Until now we mostly relied on Kubernetes default network policies, especially when building charts. While this increases interoperability of charts, we leave features unused that could help us:
- T275035: Refactor common_templates/0.2/default-network-policy-conf.yaml into a GlobalNetworkPolicy
- T287491: Allow to address Kubernetes API servers from NetworkPolicy
This task is meant to collect opinions/objections to moving further into the "calico space". One additional possible use case I can think of would be to "sync" commonly used network objects (groups of hosts, like kafka, restbase, ...) from external sources (Puppet/Netbox/...) to Kubernetes clusters representing them as objects which can then be referenced from network policies without having to copy IPs to charts and/or re-deploy services to kubernetes because of IP changes.
Outside k8s infrastructure abstraction
There are currently three recurring pain points where infrastructure outside of k8s needs to be synced to multiple k8s deployments:
- mariadb databases T340843: WikiKube: Investigate how to abstract misc Mariadb clusters host/ip information so that no deployment of apps is needed when a master is failed over
- kafka clusters T253058: DRY kafka broker declaration in helmfiles, T213561: Discovery for Kafka cluster brokers
- zookeeper clusters 960662
This is done basically by:
- Reading the data from hiera
- Mangle it to a more or less consistent format
- Write it out to YAML files on deployment servers
- Consume said YAML files via helmfile
- Use the values in the helm charts (either via modules,for network policies or directly)
With this we try to solve one to two problems:
- Provide data (usually IPv4/v6 and port pairs) to be used in network policies
- Provide a list of FQDN/port pairs to be used in connection strings within the applications (currently in the works for zookeeper)
This has one big shortcoming:
The so generated network policies will reflect changes to the outside infrastructure only after a re-deployment of the charts using them. Which requires somebody to know about the change as well as that a specific deployment uses the changing infrastructure (e.g. needs to be re-deployed).
Network policies
There is probably only puppet as a source of truth spanning all of the current (and maybe future) usages that knows about the network facts (IPs/ports) as well as about how to group them (into clusters etc.).

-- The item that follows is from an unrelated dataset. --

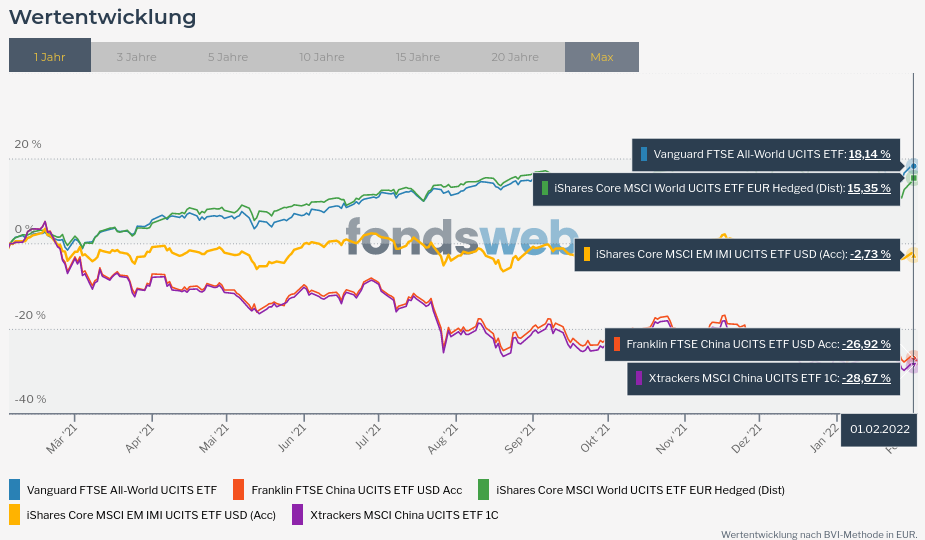
Task: Click blue Vanguard FTSE All-World legend swatch
Action: 14,490
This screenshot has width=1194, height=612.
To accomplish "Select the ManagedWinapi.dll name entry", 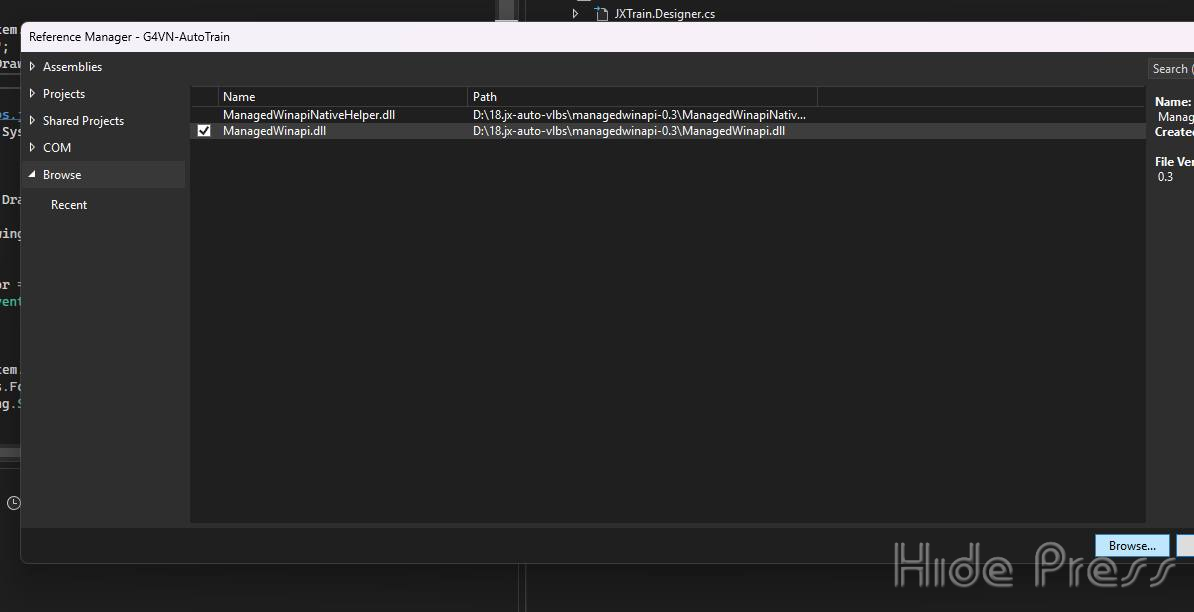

We could build a system that generates kubernetes Service and Endpoint objects for the external infrastructure which can then be referenced in calico network policies (kubernetes native network policies don't support referencing services, just pods) and the actual workload. For example:
kind: Service apiVersion: v1 metadata: name: main-eqiad namespace: kafka spec: ports: - name: kafka protocol: TCP port: 9092 targetPort: 9092 selector: {} # this makes the service not select any pods as endpoints --- kind: Endpoints apiVersion: v1 metadata: name: main-eqiad namespace: kafka subsets: - addresses: - ip: 10.64.0.200 # kafka-main1001.eqiad.wmnet - ip: 10.64.16.37 # kafka-main1002.eqiad.wmnet ports: - port: 9092 name: kafka
A service deployment would then create a calico network policy like (not needing to know the actual kafka IPs):
apiVersion: projectcalico.org/v3 kind: NetworkPolicy metadata: name: allow-kafka-main-eqiad namespace: my-service spec: selector: all() egress: - action: Allow destination: services: name: main-eqiad namespace: kafka
The workload could then also use main-eqiad.kafka.svc.cluster.local:9092to connect to one of the brokers (round robin) using the kubernetes service.
Connection strings
It would be nice to leverage the above to provide central agnostic endpoints in all kubernetes clusters, leveraging the kubernetes service objects, load balancing and internal DNS. Unfortunately the actual applications have different requirements regarding their connection strings so this might not always be sufficient.
Zookeeper
The Connect String that is needed to connect to Apache ZooKeeper. This is a comma-separated list of hostname:port pairs. For example, localhost:2181,localhost:2182,localhost:2183. This should contain a list of all ZooKeeper instances in the ZooKeeper quorum.
Kafka
We usually provide a list of broker:port to connect to, but ultimately one is enough.
MariaDB
<section>-master.<DC>.wmnet:<section-port or 3306>
Where the FQDN is actually a CNAME pointing to some dbproxy host.
Outlook
There are other use-cases for this as well, one I just thought of was synchronizing Prometheus nodes to kubernetes clusters this way to restrict access to metrics ports from just them.